While most attention has been focused on Trump’s campaign against mail ballots — which he himself uses — GOP efforts to prevent minority voting run from constant litigation to laws restricting voting, the purging of electoral rolls and robocalls and advertising designed to deter or dissuade minorities from voting.
As a result, by one calculation, Democrats have to beat Republicans by three to four points in the primary vote to secure the Electoral College.
The other factor reflects the deep, and deeply scary, fragmentation of the United States. The truest thing Trump ever said is “I couldn’t stand in the middle of Fifth Avenue and shoot somebody and I wouldn’t lose any voters”.

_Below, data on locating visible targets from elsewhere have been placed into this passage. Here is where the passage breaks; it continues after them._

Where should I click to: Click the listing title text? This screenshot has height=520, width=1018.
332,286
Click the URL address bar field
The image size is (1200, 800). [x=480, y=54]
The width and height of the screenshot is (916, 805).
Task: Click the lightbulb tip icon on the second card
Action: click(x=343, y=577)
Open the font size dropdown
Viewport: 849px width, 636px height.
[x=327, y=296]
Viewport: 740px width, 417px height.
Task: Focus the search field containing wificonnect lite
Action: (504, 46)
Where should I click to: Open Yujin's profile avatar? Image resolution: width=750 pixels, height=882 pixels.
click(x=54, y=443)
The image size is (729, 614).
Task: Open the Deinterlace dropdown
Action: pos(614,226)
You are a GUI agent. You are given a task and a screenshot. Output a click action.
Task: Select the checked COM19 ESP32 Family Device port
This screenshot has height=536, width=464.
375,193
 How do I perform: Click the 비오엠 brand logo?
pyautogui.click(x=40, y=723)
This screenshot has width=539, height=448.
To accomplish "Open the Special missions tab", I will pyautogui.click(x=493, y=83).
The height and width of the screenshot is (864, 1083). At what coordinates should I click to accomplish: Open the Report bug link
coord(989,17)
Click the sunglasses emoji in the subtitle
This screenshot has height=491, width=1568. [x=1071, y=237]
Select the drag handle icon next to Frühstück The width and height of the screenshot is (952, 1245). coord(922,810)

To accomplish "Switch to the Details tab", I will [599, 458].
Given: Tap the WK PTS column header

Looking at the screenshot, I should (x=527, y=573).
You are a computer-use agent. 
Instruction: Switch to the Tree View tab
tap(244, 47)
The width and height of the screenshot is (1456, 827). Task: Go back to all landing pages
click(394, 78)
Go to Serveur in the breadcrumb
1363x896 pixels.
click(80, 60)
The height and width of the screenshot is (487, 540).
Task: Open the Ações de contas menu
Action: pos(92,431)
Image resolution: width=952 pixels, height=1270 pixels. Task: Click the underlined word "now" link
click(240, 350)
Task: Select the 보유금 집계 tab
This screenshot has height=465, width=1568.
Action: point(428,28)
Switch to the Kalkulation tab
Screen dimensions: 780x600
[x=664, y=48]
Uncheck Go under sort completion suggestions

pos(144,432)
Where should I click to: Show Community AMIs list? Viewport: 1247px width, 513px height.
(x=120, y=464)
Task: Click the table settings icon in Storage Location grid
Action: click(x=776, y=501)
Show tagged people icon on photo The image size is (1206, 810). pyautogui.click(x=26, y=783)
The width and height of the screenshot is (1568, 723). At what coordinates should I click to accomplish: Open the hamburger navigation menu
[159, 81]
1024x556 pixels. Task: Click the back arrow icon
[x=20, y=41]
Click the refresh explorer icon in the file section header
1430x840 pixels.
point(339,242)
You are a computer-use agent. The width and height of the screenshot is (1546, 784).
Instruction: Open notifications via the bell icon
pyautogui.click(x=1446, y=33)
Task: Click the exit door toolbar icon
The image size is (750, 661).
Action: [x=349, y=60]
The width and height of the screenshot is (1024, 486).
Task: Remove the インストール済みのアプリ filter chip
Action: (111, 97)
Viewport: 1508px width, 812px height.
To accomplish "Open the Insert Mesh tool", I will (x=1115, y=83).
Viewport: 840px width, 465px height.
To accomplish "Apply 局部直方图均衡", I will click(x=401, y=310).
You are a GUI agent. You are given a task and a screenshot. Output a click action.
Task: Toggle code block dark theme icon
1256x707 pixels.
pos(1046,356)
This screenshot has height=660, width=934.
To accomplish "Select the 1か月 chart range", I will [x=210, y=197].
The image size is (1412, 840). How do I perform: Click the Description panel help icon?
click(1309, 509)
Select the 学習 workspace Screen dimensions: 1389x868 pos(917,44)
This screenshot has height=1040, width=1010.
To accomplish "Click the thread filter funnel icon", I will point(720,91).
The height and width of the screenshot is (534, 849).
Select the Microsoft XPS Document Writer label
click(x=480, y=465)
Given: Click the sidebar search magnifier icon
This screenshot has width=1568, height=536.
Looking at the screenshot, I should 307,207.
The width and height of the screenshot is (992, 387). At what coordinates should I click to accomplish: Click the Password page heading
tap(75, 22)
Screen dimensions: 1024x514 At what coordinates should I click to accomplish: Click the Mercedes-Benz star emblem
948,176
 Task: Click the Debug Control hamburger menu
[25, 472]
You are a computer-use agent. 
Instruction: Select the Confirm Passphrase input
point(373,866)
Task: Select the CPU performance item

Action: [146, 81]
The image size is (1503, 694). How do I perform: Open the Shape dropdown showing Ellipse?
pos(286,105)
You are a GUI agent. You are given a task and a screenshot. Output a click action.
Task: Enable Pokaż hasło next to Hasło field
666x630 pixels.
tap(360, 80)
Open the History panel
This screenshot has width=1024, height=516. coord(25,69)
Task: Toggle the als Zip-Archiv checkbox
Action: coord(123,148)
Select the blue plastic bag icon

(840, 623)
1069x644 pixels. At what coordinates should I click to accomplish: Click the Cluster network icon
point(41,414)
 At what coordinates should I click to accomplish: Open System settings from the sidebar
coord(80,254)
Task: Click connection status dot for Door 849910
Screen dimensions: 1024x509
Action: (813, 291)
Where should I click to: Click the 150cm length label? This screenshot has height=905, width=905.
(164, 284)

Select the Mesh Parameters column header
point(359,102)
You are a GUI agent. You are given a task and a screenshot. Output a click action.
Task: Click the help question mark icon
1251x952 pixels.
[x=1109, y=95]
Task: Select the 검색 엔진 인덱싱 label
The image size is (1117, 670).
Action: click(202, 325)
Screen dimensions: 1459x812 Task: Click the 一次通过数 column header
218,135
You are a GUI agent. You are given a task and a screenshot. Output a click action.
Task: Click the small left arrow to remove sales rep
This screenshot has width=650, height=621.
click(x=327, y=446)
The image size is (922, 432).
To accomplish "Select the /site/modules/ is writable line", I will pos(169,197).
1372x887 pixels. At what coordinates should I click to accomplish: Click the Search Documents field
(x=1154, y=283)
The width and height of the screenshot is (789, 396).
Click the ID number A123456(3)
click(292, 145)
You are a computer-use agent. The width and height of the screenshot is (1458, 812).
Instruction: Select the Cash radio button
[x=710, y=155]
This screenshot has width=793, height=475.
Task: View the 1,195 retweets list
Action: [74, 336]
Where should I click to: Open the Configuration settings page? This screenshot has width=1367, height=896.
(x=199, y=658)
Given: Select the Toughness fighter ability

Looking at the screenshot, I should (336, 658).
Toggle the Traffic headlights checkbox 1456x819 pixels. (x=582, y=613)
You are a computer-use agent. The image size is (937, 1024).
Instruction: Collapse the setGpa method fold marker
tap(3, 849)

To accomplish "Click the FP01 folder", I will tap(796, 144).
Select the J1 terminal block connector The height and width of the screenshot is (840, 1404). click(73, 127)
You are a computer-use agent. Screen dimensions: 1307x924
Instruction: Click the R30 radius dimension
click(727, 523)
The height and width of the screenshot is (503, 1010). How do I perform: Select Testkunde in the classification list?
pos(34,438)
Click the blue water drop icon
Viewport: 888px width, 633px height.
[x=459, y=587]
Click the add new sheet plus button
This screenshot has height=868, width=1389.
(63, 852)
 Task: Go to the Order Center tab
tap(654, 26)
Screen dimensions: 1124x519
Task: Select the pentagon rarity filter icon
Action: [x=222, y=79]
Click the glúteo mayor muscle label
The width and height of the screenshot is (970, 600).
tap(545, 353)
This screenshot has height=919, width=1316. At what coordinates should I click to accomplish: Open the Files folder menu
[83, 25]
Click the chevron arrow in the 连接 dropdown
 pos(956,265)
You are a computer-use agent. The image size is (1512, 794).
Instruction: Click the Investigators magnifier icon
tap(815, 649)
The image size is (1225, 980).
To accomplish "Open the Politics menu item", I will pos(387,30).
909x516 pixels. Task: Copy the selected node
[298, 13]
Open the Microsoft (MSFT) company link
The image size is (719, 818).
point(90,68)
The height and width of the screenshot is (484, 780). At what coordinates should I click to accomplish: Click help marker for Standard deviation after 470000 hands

Tonight is a perfect demonstration of that: he is responsible for, at the very least, tens of thousands of deaths beyond what would have occurred in a pandemic under any other president in the last 50 years. Trump supporters in effect don’t care what he does or what he says.
Even if they’re not enough to get him over the line for a second term, they illustrate just how tribalised the United States has become. A man so blatantly incompetent and offensive even to many in his own party, even to many of those who worked closely with him, even to some of his previously loyal allies, can still turn out a solid core of the electorate to support him.
And if Trump loses, those supporters aren’t going anywhere. It’s their America too, even if it’s run by a Democrat.